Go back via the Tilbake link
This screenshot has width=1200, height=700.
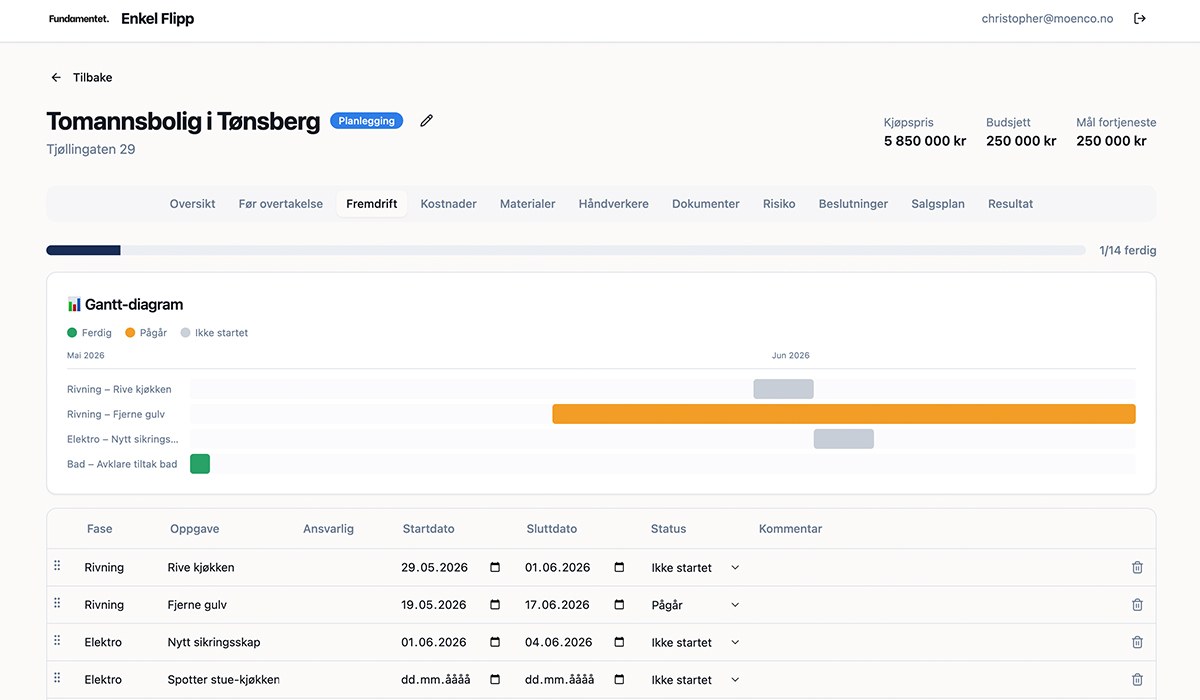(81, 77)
• • • •
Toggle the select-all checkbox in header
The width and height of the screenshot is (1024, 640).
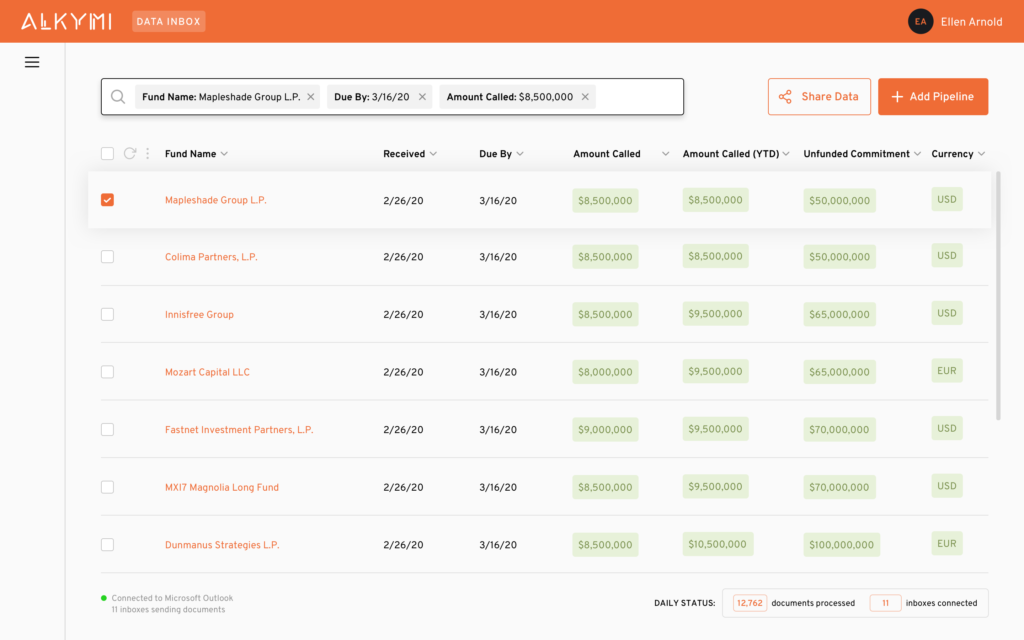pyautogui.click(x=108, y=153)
• • • •
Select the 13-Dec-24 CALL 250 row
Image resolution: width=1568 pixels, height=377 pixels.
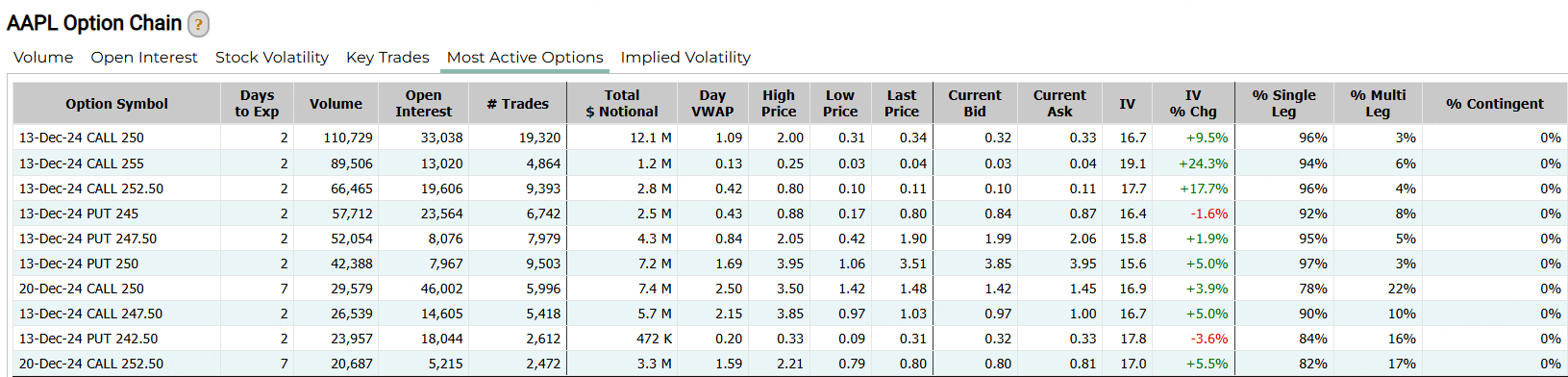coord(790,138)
• • • •
■ **Exercise goal**: Can you print every line of the items from the one containing "Toggle the select-all checkbox in header" down to the one containing "pyautogui.click(x=108, y=153)", keeping the pictures out of your answer?

■ **Reply**:
Toggle the select-all checkbox in header
The width and height of the screenshot is (1024, 640).
pyautogui.click(x=108, y=153)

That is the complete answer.